I had one professor who used private (30%) and public (70%) tests. You could iterate on the public tests up until the submission deadline. But you never saw the private tests until the professor ran them on your program after you submitted it.

I think this was a good middle ground that forced you to think beyond the rigid parameters of the public tests, and discouraged things like “switch” statements.

Quality of code was also a component, as determined by a TA.

I graded for a class that took a similar approach to this - the students had a small amount of tests available to them that allowed them to iterate over the requirements for the assignment, but we had more exhaustive tests that we ran automatically. In addition to checking test completeness, we also looked at the source code itself and graded for quality of that. The automated runner handled a lot of the hard work for us, but it definitely wasn't a situation where we saw some failed unit tests and then proceeded to fail them or anything.

The system used to pull this all off is pretty interesting, I think. It's all open source: https://github.com/redkyn

Ha, I did something very similar also with Gitlab and runners. I was always amazed at the new and creative ways students managed to break the autograders we wrote -- particularly for our BASH scripting assignments.

I was also never brave enough to have my autograders submit grades directly to Canvas after the first time I did it. I confidently had it directly submit grades the first week during the first year I implemented autograders. Half the class forgot a shebang on their shell script, and the autograder happily gave them a 0.

For bonus fun times: Gitlab's runner timeout is pretty much nonexistent if you're using the shell runner. It just won't kill them if they take too long, so I had to write our own management system for runners. Silly university IT not support containers :(

One of my favorite classes had a few simple tests provided by the professor, and the rest of the tests were provided by students. Our grade was based on our score on the overall test suite, combined with the quality of our own provided test case, our code quality as judged by a TA, and an external writeup. This was fun because it encouraged students to create brutally hard tests to cover all sorts of corner cases in a way that was openly available to everyone.
You make a good point to not use automated testing fully. I would highly recommend using some level of automated testing in every classroom.

Without automated testing, a lot of energy is spent on making sure the program runs and does what it's supposed to. Since students use all different kinds of environments (especially in beginner courses), just getting the program to run is a big challenge. Lint reports are great and I recommend adding them as part of the automated testing stack.

One huge advantage of automated testing is that students know before submitting that they understood the problem correctly, their program does what it's supposed to, and they are submitting it in the format that the instructor is expecting it in. A realtime feedback loop will always result in better submissions and grades.

Of course, once the basics are out of the way, instructors must look into the code to make an evaluation of whether the problem was solved the "right way" - whatever that means in the context of the course.

Source - I maintain a tool that automatically grades CS assignments and have collected a lot of data points over the last few years.

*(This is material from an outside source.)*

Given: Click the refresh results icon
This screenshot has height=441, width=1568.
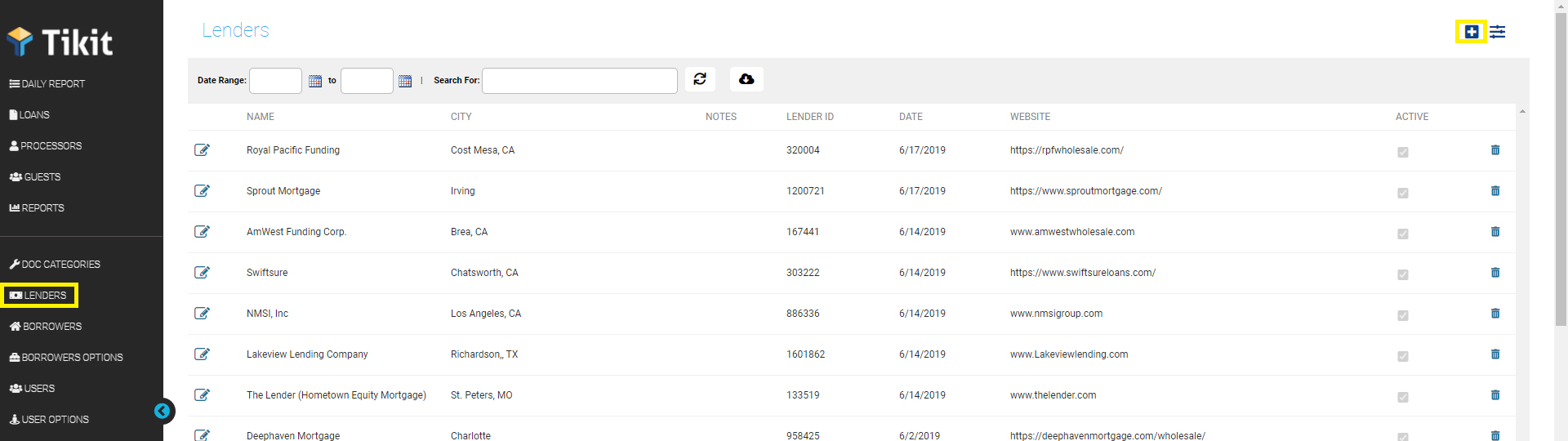Looking at the screenshot, I should 700,79.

That would be lovely in a world where the teacher-to-student ratio was say 20:1 rather than 200:1. Most major CS programs use automated grading for lower-level programming classes; check out Berkeley's huge infrastructure and toolset for their curriculum. There just isn't enough money (or competent TA's, often) to give good individual feedback on code style in intro courses.

Perhaps it is our own fault for somehow giving administrations the impression it is possible to teach well at scales where individual attention is impossible. I don't know.

I've taught a lot of programming courses that have 20:1 or even lower ratios.

I always use automated grading to check for correctness. That way I can give more attention to other aspects of the grading rubric (a bit of style, but most of the time just understanding the thing we're supposed to be learning -- pointers, for loops, specific data structures, etc.)

For smaller programming assignments, you need to check that the right language constructs are used in the right way. E.g., you really have to go in and read to program to be certain that students are using for loops correctly. Just because the code outputs the correct answer and uses the "for" keyword, doesn't mean that the student understands how to use a for loop. I don't think it's possible to automate this check.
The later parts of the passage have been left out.